## [Brief]
Transfer the portion of the material that opens with the line containing "Where should I" and continues through the end of the material, including its requests, and subtract 89 from every coordinate in the answers. Leave out the pictures.
**** Data rows
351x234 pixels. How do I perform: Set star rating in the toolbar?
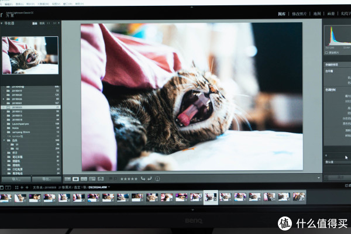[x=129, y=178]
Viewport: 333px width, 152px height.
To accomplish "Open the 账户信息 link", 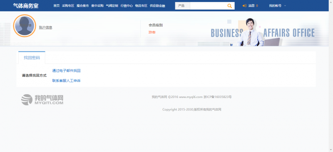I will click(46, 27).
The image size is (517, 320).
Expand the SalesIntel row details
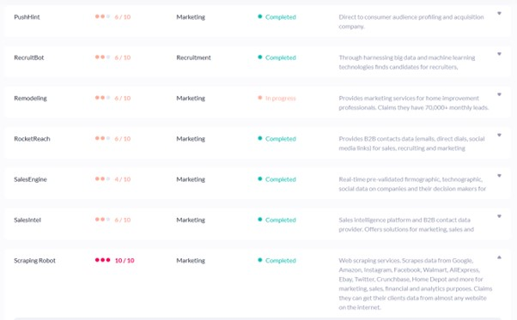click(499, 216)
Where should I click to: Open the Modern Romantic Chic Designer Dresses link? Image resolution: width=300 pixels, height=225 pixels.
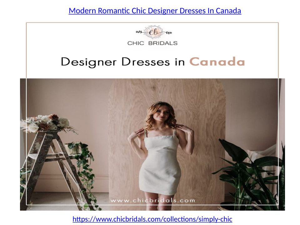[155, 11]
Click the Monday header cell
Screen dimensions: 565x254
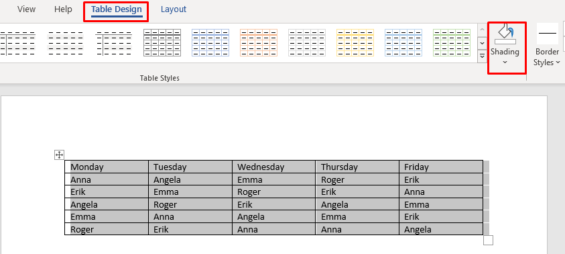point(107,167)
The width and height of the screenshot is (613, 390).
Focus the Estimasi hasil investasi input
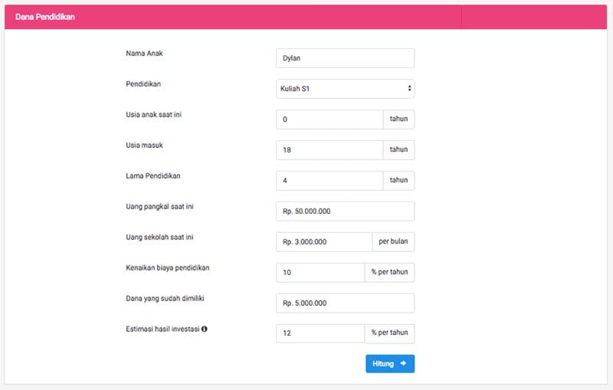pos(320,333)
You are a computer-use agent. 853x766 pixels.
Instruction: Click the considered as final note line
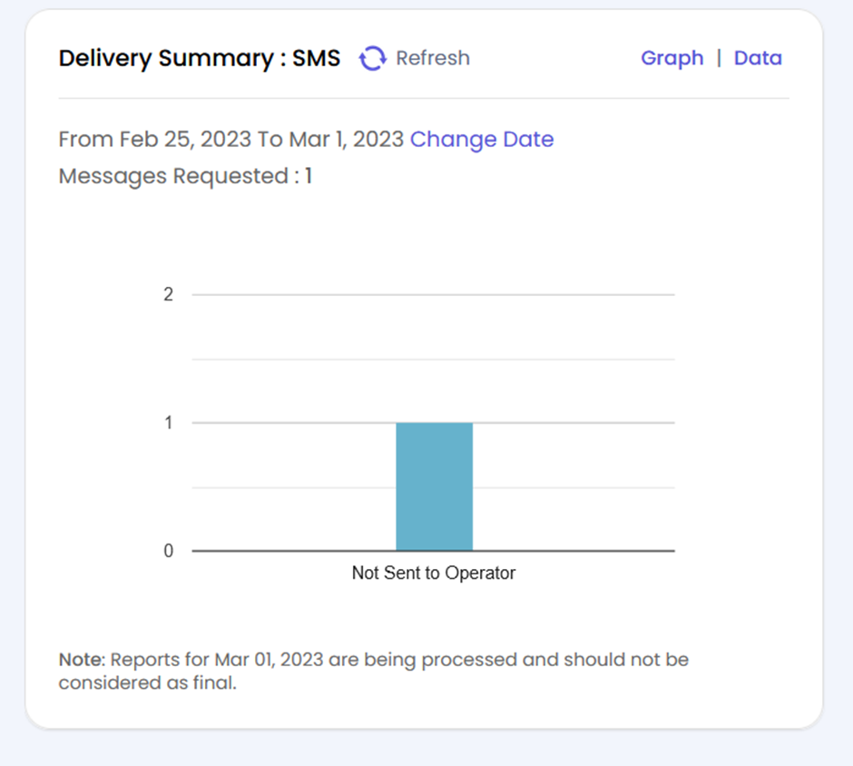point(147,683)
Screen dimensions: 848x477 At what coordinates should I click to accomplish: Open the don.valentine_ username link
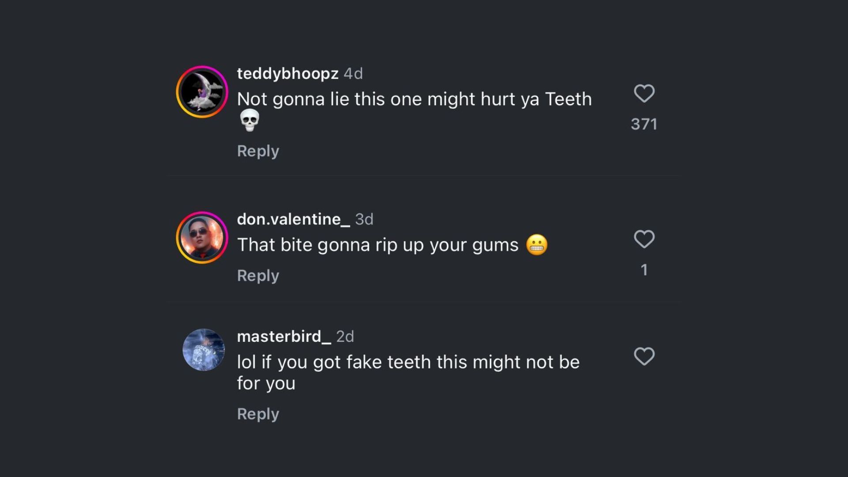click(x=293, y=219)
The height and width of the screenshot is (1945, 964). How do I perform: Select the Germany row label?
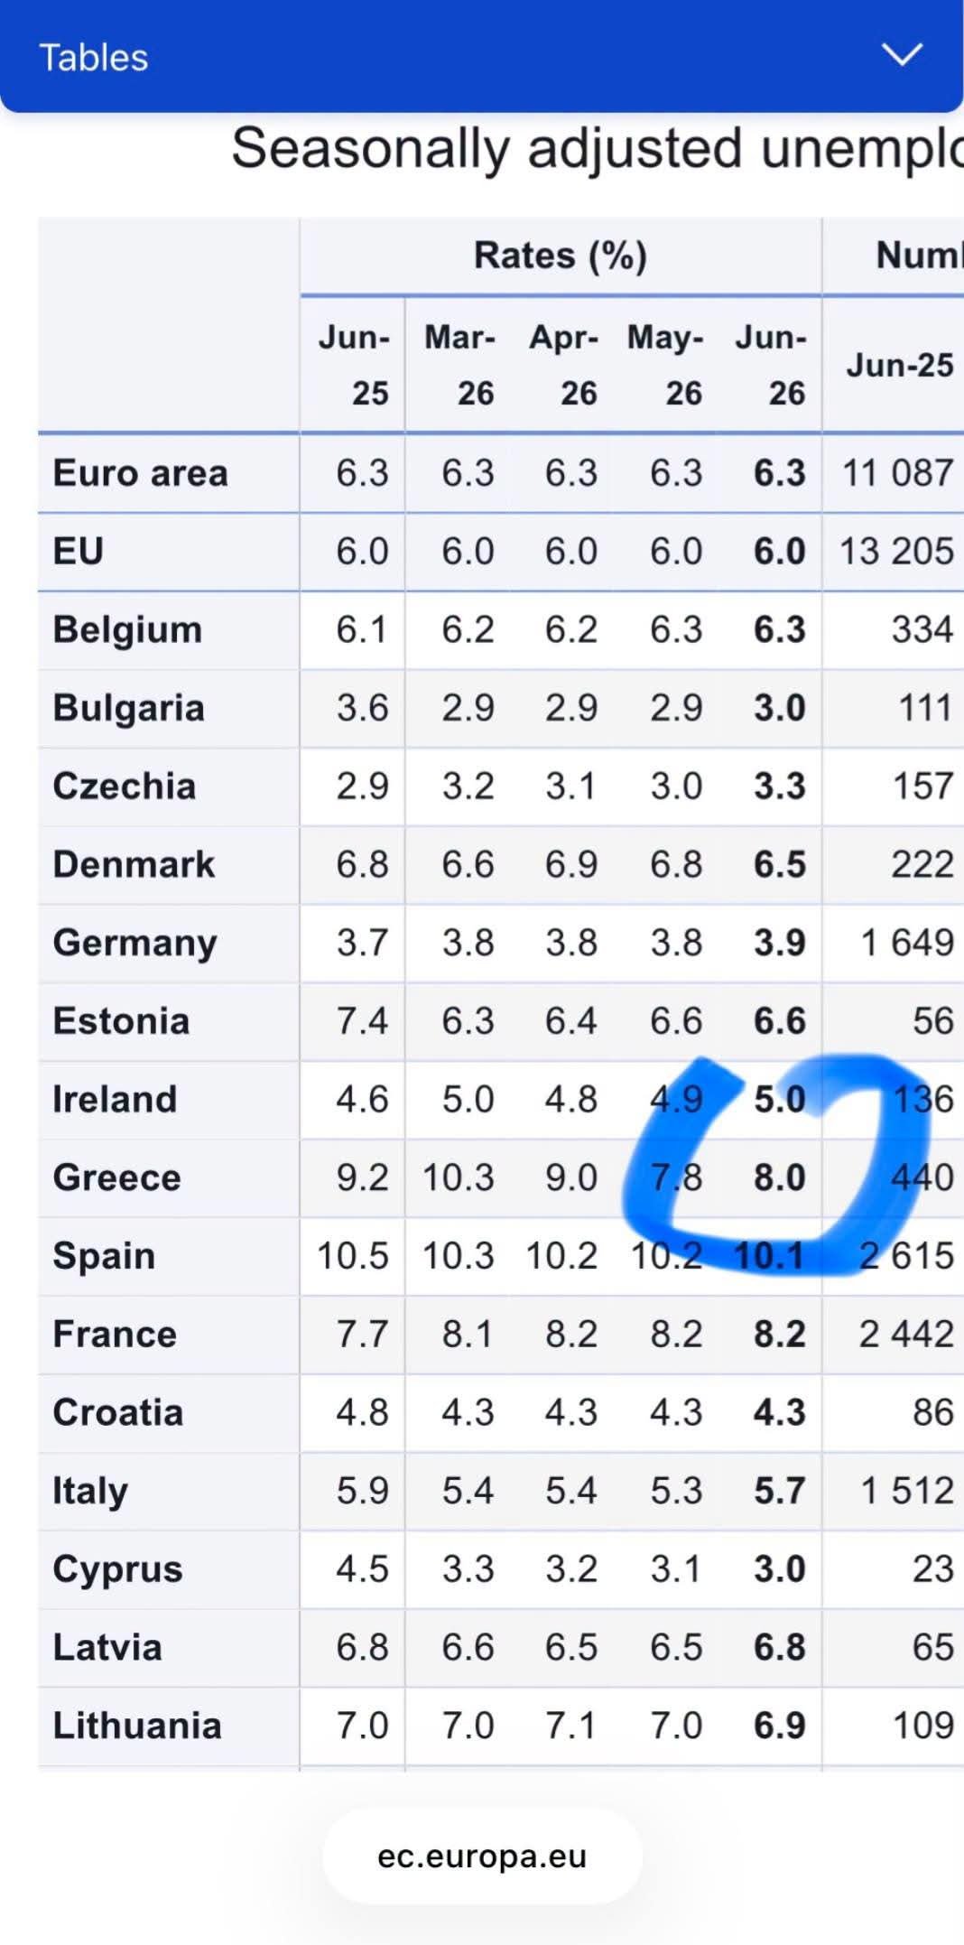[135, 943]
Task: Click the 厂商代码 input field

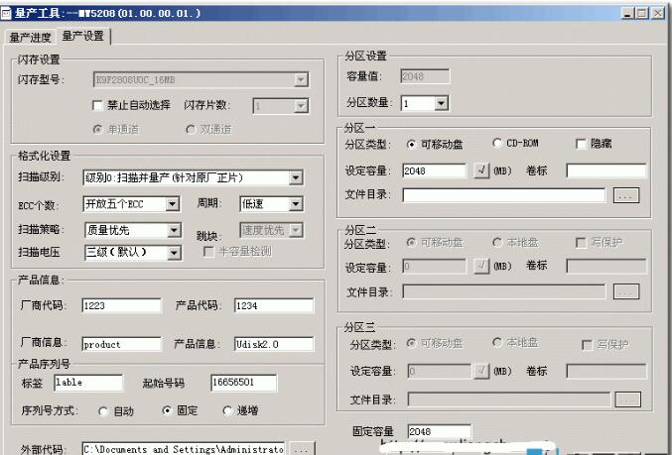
********
## [Solution to the problem]
Where should I click to: Open the Modern Romantic Chic Designer Dresses link? Image resolution: width=300 pixels, height=225 pixels.
[66, -78]
Click the Monday header cell
Screen dimensions: 565x254
point(18,78)
The width and height of the screenshot is (613, 390).
Focus the Estimasi hasil investasi input
pos(231,244)
You are a computer-use agent. 853x766 pixels.
Instruction: Click the considered as final note line
point(58,594)
Screen dimensions: 848x477 At what coordinates should I click to accomplish: Open the don.valentine_ username link
click(x=204, y=130)
The height and width of the screenshot is (1945, 964). How do I perform: Select the Germany row label?
[46, 854]
Task: Click the 厂商代码 input field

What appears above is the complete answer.